How to find the intersection between a plane and a conic?

Question

Find k such that the intersection of the plane kx+y=1 and the two-sheet hyperboloid x²−y²−z²=1 is an: a) ellipse b) hyperbola.

Answer 1

Define two mutually orthogonal unit vectors $u_1$ and $u_2$ that are both orthogonal to the normal of the plane. The plane is $kx + y = 1 $, so we can take

$\mathbf{v_1} = [1, -k, 0]^T /\sqrt{1 + k^2} , \mathbf{v_2} = [0, 0, 1]^T$

Define $\mathbf{r}=[x,y,z]^T$ , then the parametric equation of the plane is

$\mathbf{r} = \mathbf{r_0} + u_1 \mathbf{v_1} + u_2 \mathbf{v_2}$

for arbitrary scalars $u_1 , u_2 $. The above equation can be written compactly as

$\mathbf{r} = \mathbf{r_0} + \mathbf{V u} \hspace{12pt}(1) $

where $ \mathbf{V} = [\mathbf{v_1}, \mathbf{v_2} ] $ and $ u = [u_1, u_2]^T $

and $\mathbf{r_0} $ is any point on the plane and can be taken as $[0, 1, 0]^T$ On the other hand the equation of the given quadric is

$ \mathbf{r}^T \mathbf{Q r} = 1 \hspace{12pt} (2)$

where

$Q = \begin{bmatrix} 1 && 0 && 0 \\ 0 && -1 && 0 \\ 0 && 0 && - 1 \end{bmatrix}$

Substituting (1) into (2), we obtain,

$ (\mathbf{r_0} + \mathbf{V u})^T Q (\mathbf{r_0} + \mathbf{V u}) = 1$

Expanding,

$ \mathbf{u}^T \mathbf{V}^T Q \mathbf{V u} + 2 \mathbf{u}^T \mathbf{V}^T \mathbf{Q r_0} + \mathbf{r_0}^T \mathbf{Q} \mathbf{r_0} = 1 \hspace{12pt}(3) $

At the point, it is useful to plug in $\mathbf{Q}$, $\mathbf{V}$ and $\mathbf{r_0}$ and evaluate the terms of (3).

We have,

$\mathbf{V}^T \mathbf{QV} = \begin{bmatrix} \dfrac{1 - k^2}{1 + k^2} && 0 \\ 0 && - 1 \end{bmatrix} $

$ \mathbf{V}^T \mathbf{Q r_0} = \begin{bmatrix} -\dfrac{k}{\sqrt{1 + k^2}} \\ 0 \end{bmatrix} $

$ \mathbf{r_0}^T \mathbf{Q r_0} = -1 $

Hence the equation in $u_1$ and $u_2$ is

$\dfrac{(1 - k^2)}{(1 + k^2)} u_1^2 - u_2^2 - 2 \dfrac{k}{\sqrt{1 + k^2}} u_1 = 2 $

If $k = \pm 1$ , we get a parabola, so we can assume that $k \ne \pm 1 $.

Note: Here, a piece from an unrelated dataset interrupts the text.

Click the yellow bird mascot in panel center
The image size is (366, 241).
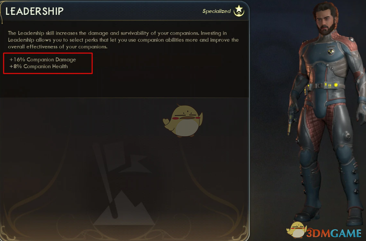[183, 120]
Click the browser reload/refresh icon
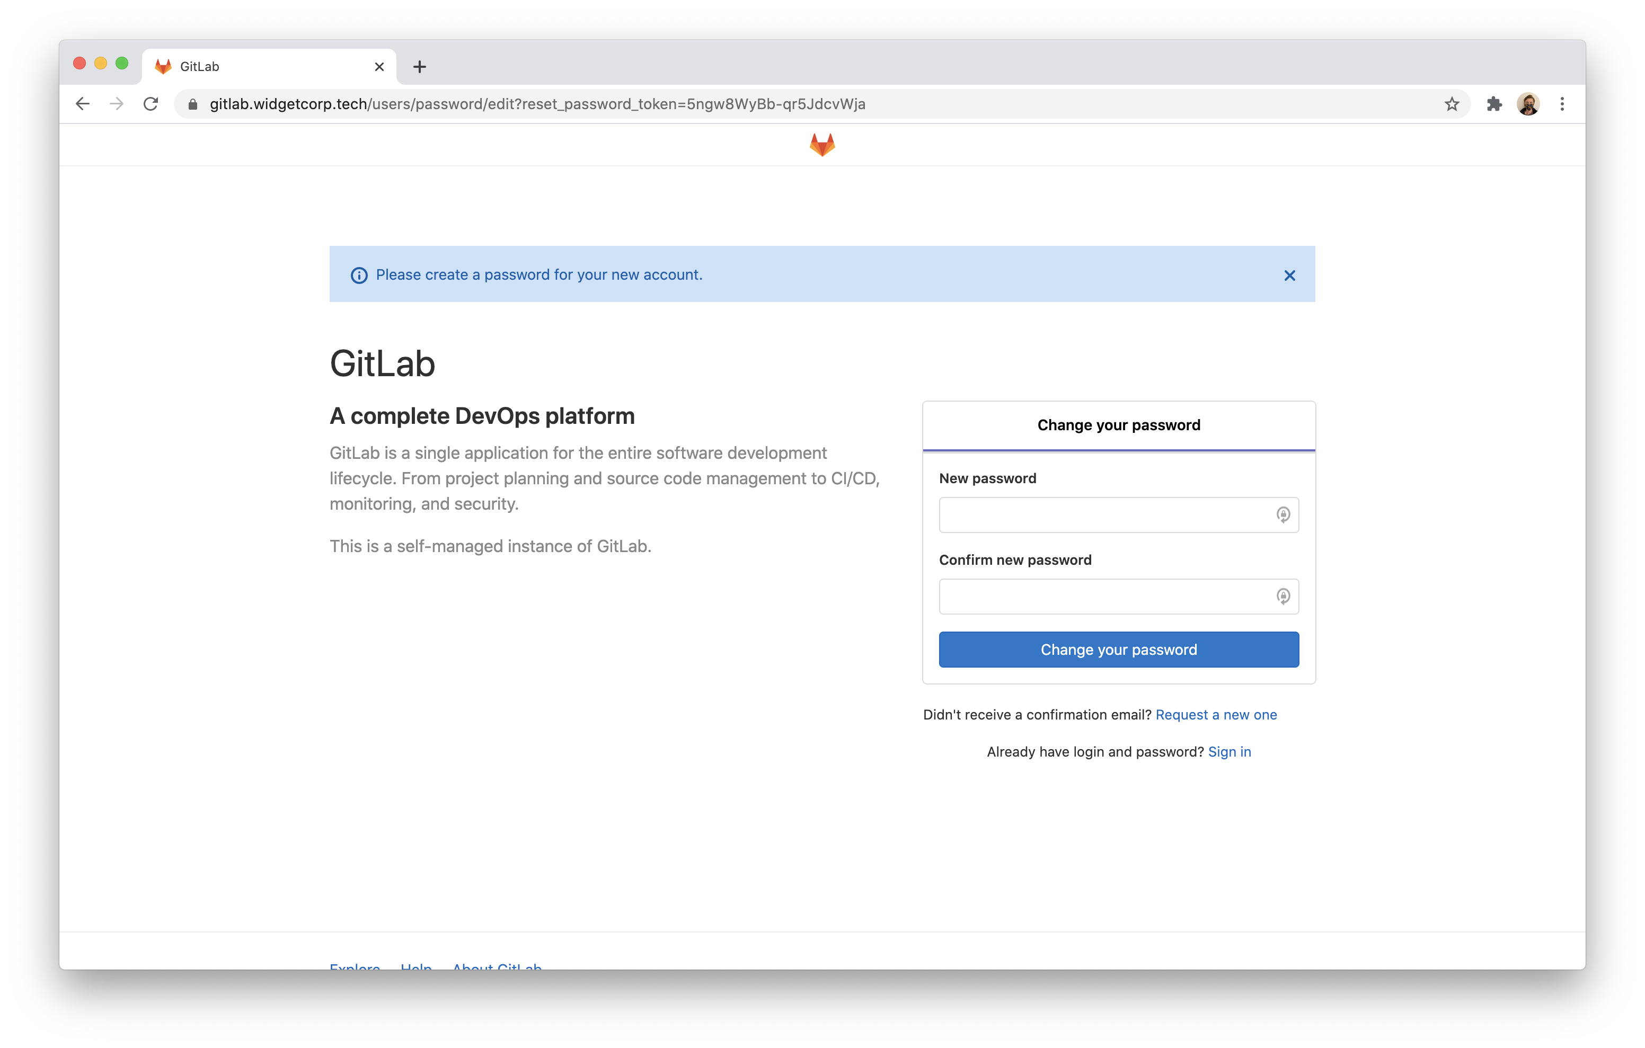The image size is (1645, 1048). tap(151, 105)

Multiplying through by ${1 + k^2}$

$ (1 - k^2) u_1^2 - (1 + k^2) u_2^2 - 2 k \sqrt{1 + k^2} u_1 = 2 (1 + k^2)$

Completing the square,

$ (1 - k^2) ( u_1 - \dfrac{k \sqrt{1 + k^2}}{1 - k^2} )^2 - (1 + k^2) u_2^2 = 2 (1 + k^2) + \dfrac{k^2 (1 + k^2)}{1 - k^2} \hspace{12pt} (4) $

From (4) , it follows that if $ -1 < k < 1 $ then we get a hyperbola, and if $| k | > 1 $, we need $2 + \dfrac{k^2}{1 - k^2} \lt 0 $ to get an ellipse, i.e. $ 2(1 - k^2) + k^2 \gt 0 $ which simplifies to $k^2 \lt 2$ otherwise there is no intersection between the plane and hyperboloid.

To summarize:

• If $|k| \lt 1 $, the intersection is a hyperbola.
• If $k \in (-\sqrt{2}, -1) \cup (1, \sqrt{2})$ , then the intersection is an ellipse.
• If $k= \pm 1$, the intersection is a parabola.
• If $k = \pm \sqrt{2}$ , the intersection is a single point (tangent point).
• For all other values of $k$ there is no intersection between the plane and the hyperboloid.